Getting ready for action: Veteran recalls D-Day as piece from huge ocean pipe is revealed in Hampshire
This article originally appeared on Culture24.
A remnant from PLUTO, the huge World War Two underwater pipeline, will be shown to the public near the site where it once supplied petrol to the Allied armies
© Hampshire County Council The mile of beach by the Hampshire hamlet of Lepe is as well-known for its D-Day remains as it is for its wildlife and cliffs. After the Second World War, bits of PLUTO – the Pipe Line Under the Ocean, a 770-mile connection which supplied the army with 172 million gallons of fuel via flexible welded steel floated out on huge drums – surfaced there.
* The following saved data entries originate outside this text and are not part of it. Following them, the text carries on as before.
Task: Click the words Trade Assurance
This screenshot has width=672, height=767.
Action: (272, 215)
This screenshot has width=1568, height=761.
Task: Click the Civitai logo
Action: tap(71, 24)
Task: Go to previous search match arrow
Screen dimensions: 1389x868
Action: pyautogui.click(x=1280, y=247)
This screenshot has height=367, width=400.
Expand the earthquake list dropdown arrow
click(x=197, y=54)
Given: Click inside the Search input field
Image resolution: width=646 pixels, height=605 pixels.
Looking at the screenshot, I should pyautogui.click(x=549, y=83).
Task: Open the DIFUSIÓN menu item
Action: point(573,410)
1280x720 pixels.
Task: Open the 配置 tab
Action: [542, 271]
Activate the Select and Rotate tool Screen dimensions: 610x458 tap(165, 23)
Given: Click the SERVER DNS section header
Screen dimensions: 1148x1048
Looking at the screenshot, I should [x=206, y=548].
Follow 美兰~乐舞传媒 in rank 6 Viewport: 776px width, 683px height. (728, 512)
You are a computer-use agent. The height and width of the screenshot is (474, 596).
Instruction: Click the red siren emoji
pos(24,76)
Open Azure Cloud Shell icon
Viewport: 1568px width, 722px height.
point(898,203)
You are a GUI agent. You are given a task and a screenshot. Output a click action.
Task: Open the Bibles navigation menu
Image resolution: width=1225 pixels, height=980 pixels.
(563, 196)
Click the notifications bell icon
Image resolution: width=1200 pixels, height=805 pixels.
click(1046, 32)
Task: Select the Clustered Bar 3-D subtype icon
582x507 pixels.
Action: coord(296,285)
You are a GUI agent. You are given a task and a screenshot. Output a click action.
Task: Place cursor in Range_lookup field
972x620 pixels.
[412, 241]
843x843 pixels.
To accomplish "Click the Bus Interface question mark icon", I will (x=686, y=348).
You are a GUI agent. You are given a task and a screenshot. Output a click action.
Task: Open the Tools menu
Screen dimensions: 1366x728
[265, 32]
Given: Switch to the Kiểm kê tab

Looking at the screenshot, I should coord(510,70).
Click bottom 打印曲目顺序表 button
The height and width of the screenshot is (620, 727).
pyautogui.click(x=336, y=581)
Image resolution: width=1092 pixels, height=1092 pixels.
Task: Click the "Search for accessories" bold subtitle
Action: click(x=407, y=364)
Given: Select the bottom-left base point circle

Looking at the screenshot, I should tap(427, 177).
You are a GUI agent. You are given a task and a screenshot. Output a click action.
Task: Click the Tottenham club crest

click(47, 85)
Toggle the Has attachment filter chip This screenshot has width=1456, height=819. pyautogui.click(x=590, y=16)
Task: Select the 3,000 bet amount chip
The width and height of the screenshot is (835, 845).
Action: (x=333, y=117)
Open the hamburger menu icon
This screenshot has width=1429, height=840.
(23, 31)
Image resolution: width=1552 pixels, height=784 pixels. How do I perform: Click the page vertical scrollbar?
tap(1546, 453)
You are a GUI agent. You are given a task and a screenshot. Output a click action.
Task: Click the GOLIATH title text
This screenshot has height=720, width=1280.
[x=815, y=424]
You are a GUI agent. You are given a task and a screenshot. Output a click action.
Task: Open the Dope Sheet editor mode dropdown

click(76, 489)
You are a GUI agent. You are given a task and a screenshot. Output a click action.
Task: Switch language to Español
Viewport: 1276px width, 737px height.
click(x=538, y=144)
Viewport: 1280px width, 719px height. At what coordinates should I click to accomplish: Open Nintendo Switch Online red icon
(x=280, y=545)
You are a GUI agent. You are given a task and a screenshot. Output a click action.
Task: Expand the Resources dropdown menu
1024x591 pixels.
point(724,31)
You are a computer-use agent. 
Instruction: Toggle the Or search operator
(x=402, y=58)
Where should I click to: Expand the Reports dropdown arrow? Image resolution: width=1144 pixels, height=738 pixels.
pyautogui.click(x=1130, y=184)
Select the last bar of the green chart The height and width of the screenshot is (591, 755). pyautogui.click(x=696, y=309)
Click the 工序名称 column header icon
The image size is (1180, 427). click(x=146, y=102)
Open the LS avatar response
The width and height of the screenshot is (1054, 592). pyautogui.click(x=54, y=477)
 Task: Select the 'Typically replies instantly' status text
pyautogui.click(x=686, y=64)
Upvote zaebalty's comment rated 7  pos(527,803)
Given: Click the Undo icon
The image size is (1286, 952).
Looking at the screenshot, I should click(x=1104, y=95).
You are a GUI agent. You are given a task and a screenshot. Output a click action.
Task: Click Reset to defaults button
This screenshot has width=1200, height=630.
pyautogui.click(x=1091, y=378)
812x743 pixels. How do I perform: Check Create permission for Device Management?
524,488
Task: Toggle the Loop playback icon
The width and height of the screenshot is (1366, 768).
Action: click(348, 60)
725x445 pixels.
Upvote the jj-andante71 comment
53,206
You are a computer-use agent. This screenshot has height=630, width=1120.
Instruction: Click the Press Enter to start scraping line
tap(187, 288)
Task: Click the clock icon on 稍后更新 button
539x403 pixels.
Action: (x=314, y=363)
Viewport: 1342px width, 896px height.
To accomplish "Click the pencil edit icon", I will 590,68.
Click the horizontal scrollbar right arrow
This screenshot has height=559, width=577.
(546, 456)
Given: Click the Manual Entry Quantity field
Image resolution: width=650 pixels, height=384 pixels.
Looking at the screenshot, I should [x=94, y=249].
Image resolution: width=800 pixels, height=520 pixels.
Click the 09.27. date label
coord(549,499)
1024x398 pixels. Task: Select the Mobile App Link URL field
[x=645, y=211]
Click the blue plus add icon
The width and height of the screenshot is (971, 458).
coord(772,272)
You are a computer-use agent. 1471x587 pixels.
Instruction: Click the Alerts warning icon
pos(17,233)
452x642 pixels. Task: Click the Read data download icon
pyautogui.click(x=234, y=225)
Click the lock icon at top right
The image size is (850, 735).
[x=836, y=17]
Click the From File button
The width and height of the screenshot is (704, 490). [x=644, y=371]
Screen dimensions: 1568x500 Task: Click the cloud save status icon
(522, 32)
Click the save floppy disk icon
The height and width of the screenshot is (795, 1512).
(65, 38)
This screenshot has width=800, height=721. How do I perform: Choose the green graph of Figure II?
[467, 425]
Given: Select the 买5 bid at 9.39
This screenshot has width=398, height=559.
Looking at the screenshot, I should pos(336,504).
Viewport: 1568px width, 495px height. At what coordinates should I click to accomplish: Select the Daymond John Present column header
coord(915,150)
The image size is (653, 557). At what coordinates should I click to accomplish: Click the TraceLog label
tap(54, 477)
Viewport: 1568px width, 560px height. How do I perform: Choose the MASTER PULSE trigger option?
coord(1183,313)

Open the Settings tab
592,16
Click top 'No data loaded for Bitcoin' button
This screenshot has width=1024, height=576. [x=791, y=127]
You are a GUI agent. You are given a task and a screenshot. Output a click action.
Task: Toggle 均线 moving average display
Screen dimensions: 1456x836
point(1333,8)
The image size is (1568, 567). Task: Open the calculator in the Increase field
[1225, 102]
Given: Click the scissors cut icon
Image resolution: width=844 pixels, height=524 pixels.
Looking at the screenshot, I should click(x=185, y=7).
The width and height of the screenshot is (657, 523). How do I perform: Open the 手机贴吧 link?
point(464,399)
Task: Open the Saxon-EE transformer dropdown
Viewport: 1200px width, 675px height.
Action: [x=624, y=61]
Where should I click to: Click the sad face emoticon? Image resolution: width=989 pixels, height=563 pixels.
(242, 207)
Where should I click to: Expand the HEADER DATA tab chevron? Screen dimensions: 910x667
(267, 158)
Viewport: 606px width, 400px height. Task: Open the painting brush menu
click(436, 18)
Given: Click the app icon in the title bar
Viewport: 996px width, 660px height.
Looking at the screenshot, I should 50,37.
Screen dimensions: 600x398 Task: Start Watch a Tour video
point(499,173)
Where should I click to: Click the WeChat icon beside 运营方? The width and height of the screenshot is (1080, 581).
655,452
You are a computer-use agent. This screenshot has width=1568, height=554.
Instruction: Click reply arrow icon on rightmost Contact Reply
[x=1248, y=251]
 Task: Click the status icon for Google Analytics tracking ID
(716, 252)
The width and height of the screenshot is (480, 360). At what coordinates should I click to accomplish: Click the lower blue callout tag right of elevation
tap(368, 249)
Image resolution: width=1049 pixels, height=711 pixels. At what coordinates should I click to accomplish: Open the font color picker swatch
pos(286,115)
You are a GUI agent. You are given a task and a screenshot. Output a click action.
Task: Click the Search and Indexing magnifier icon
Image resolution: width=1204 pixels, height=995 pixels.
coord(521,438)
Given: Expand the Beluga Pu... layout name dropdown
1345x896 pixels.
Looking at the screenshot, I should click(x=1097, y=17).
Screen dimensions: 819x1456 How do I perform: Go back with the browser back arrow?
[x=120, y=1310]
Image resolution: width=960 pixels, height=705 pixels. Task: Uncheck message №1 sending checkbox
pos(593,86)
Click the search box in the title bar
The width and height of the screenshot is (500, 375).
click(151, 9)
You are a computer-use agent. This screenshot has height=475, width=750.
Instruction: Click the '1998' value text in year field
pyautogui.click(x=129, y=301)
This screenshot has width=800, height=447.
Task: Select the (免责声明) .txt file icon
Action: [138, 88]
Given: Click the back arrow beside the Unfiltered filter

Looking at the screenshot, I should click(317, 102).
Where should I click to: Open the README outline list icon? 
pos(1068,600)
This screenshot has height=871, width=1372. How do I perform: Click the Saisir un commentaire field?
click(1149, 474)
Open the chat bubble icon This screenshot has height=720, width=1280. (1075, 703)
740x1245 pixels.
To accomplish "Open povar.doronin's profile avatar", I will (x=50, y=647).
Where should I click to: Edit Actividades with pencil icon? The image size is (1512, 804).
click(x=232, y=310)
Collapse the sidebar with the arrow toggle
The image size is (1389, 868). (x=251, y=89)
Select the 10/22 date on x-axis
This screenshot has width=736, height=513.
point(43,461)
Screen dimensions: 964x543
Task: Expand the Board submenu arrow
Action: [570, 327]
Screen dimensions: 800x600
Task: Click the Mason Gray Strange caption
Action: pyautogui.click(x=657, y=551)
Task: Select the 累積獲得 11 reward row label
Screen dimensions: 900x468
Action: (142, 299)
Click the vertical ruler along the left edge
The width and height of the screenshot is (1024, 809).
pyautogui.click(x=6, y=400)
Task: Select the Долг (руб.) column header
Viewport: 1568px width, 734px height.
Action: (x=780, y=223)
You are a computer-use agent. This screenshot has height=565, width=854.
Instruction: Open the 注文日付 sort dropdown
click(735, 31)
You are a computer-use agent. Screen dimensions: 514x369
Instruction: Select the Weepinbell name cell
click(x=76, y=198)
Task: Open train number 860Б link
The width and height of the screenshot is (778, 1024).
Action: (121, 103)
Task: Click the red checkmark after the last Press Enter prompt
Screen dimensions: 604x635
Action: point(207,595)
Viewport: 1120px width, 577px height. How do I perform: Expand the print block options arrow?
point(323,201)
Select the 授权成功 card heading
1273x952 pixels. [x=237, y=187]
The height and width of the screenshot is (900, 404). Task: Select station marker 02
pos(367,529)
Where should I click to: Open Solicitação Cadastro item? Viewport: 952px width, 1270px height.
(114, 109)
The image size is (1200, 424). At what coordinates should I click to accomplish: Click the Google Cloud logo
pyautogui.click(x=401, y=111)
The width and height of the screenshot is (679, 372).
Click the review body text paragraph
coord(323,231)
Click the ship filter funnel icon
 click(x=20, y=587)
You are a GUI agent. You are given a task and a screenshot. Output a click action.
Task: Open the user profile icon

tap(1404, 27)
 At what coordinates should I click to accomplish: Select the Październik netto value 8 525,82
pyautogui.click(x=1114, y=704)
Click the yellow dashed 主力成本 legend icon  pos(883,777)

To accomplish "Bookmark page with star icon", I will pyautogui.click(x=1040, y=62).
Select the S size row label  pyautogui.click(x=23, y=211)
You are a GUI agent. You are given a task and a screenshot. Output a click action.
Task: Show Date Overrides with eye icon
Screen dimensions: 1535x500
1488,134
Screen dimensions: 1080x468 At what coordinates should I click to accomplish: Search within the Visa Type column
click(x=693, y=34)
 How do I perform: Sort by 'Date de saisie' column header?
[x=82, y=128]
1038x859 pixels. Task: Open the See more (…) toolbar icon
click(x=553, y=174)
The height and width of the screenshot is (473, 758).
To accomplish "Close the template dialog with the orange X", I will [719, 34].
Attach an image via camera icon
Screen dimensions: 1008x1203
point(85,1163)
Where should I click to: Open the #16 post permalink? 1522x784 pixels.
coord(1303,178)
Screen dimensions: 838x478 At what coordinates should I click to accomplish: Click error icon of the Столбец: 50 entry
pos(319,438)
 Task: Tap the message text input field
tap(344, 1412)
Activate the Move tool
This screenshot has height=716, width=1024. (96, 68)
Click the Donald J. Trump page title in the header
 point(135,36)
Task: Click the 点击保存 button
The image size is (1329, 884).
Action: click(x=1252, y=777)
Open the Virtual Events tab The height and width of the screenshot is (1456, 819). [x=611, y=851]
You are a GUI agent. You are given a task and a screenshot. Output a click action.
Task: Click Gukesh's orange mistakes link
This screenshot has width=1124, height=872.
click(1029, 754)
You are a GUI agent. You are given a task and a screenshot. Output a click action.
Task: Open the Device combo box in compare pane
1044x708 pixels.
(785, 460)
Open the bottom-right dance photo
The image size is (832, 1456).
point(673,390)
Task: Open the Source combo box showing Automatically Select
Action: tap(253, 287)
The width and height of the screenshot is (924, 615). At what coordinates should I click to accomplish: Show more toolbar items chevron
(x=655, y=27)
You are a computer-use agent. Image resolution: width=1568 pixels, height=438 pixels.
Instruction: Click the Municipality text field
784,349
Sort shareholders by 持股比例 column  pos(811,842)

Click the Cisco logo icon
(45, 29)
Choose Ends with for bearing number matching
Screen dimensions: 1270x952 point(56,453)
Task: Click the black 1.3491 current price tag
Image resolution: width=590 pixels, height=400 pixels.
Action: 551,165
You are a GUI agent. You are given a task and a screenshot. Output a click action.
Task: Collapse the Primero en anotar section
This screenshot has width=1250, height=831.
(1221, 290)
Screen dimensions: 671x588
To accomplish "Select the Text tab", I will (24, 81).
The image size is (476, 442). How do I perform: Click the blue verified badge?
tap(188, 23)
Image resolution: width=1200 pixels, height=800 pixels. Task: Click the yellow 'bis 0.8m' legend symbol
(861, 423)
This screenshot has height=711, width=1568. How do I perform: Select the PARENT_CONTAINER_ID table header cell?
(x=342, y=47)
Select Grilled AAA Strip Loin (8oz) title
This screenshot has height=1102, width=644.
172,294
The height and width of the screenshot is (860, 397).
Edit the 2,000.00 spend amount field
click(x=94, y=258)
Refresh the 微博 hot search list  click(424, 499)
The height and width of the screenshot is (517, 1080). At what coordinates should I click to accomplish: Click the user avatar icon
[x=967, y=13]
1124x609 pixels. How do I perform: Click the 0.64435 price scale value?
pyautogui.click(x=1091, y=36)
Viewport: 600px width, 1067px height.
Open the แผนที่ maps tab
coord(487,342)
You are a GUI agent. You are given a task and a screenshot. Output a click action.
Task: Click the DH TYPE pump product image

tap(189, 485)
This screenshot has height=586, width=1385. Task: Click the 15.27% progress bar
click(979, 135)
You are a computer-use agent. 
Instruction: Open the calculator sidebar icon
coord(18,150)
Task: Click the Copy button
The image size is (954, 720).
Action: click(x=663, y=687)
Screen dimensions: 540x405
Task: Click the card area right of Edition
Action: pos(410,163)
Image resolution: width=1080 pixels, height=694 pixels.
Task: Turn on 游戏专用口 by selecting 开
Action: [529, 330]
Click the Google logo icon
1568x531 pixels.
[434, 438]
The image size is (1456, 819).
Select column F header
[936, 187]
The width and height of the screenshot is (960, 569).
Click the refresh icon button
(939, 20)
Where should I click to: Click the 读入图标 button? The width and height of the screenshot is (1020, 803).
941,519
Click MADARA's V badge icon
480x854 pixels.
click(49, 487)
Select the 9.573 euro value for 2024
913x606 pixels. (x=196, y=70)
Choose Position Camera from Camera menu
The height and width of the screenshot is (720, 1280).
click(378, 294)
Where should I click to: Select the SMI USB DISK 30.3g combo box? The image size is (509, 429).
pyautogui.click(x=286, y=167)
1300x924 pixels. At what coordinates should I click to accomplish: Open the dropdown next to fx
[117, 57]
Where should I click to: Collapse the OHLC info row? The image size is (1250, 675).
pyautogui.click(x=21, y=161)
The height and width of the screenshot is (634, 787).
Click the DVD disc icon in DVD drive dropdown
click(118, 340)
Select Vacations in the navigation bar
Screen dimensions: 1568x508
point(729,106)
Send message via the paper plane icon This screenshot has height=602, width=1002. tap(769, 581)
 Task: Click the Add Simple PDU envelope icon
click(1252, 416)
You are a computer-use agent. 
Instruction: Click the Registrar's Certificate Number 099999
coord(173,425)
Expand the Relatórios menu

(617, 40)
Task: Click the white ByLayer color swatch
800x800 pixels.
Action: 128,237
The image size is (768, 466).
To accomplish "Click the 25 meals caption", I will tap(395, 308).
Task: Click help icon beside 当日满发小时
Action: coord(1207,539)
“Just before D-Day, the camp was closed,” says Cecil Newton, a 92-year-old former member of the 4th & 7th Royal Dragoon Guards who was stationed at Lepe for a month in 1944 before being deployed. “They put a marquee up with maps and written instructions of what was going to happen on D-Day – but they didn’t give the exact location, of course.
“There were rows of tents and tanks delivered there, at the bottom of the hill. My time was spent unpacking the tents and getting them ready for action.”
They are rarely found, but one is about to go on show in a two-day display within the surrounding country park. “On June the 3rd, on a very bright sunny day, the squadron sergeant major marched on the landing craft tanks with his clipboard under his arm,” Newton recalls of the campaign.
“By the evening, the weather had become frightful and we were delayed a day. We went through extremely rough weather, getting very, very sick to the landing beaches.”
A special Home Front exhibition will re-enact some of Newton’s experiences as part of the programme.